- SHORT TASK:
Quote all of the material below word for word, and leave the pictures out of your answer.

- DATA SECTION:

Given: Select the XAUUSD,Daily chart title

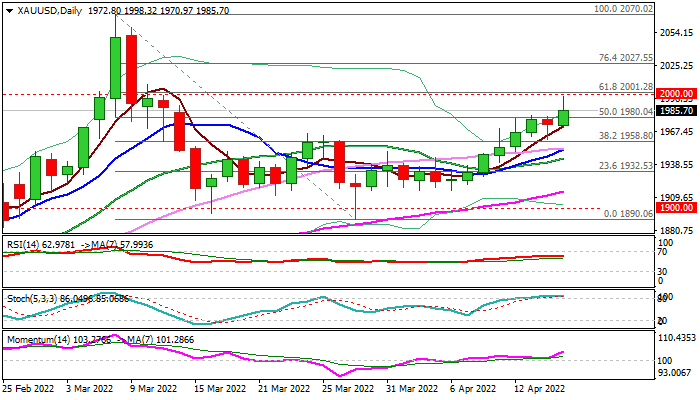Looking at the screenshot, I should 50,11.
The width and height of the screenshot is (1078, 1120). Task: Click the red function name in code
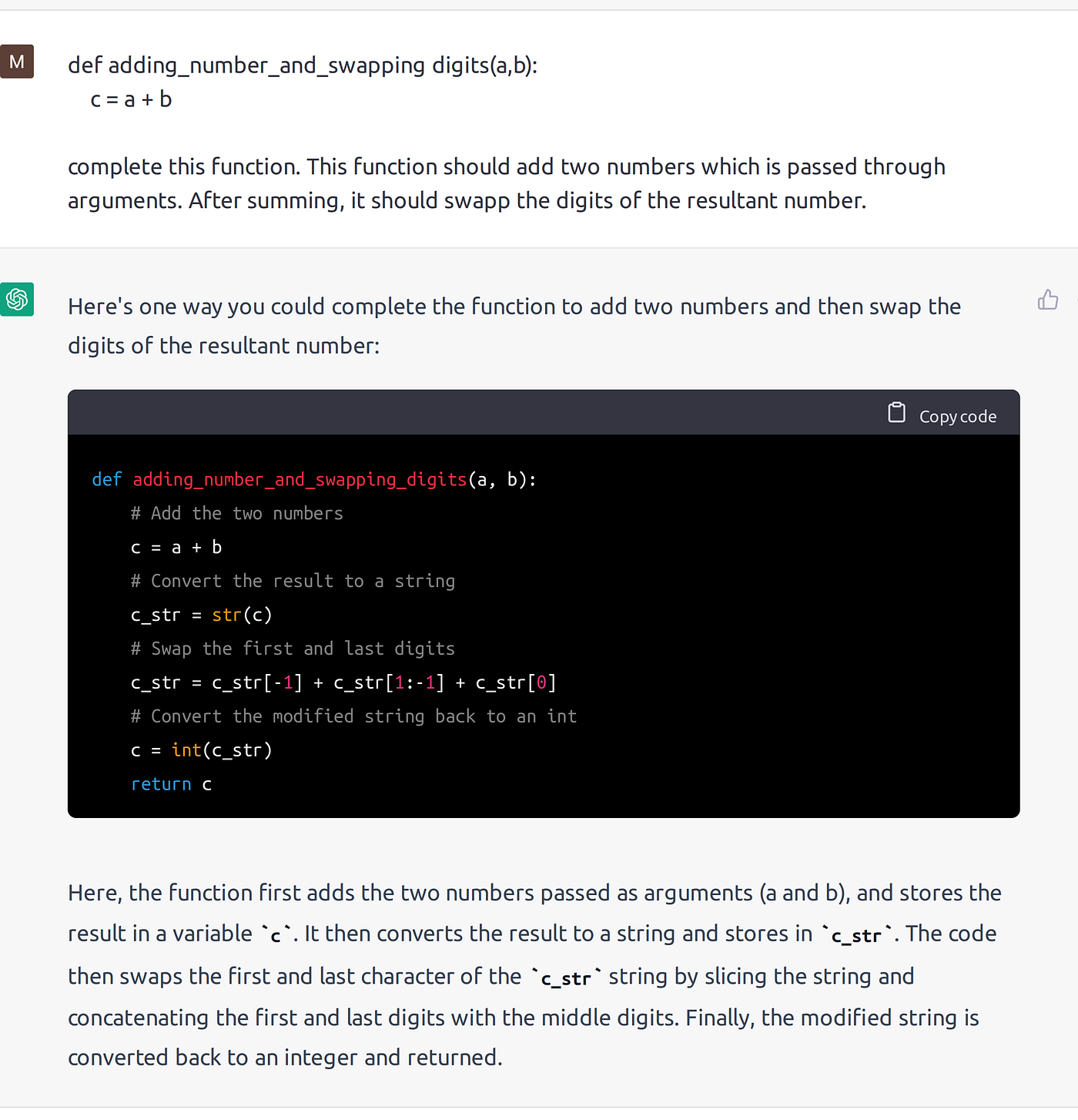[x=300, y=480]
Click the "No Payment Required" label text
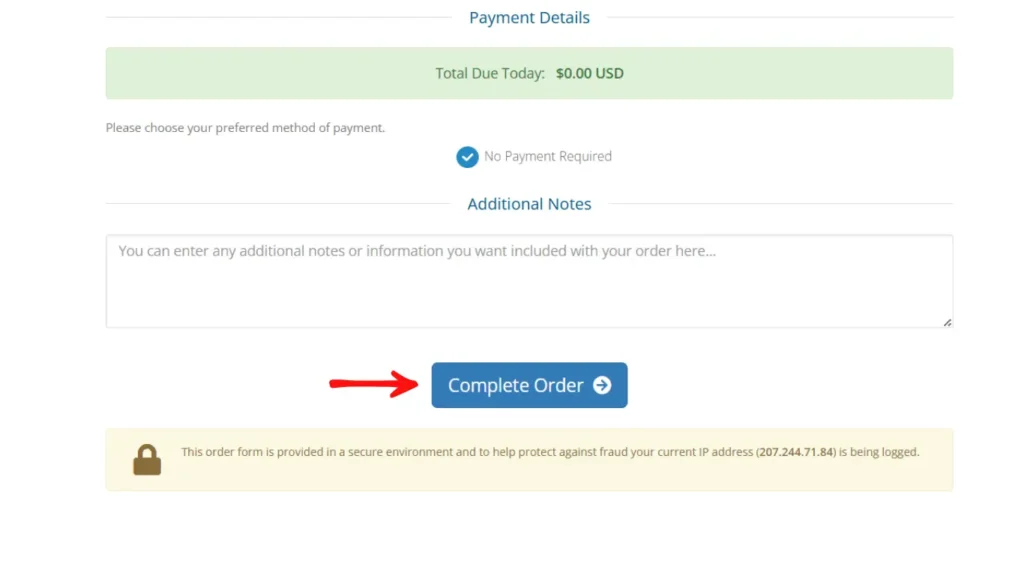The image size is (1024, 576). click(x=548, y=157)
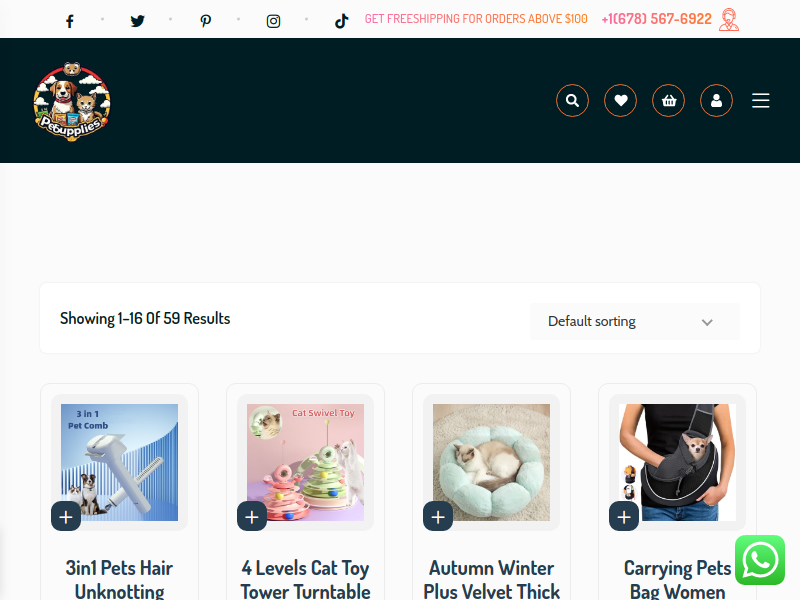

- WORKED ANSWER:
Given: Select the XAUUSD,Daily chart title

Looking at the screenshot, I should 50,11.
The width and height of the screenshot is (1078, 1120). Task: Click the red function name in code
[x=300, y=480]
Click the "No Payment Required" label text
The image size is (1024, 576). click(x=548, y=157)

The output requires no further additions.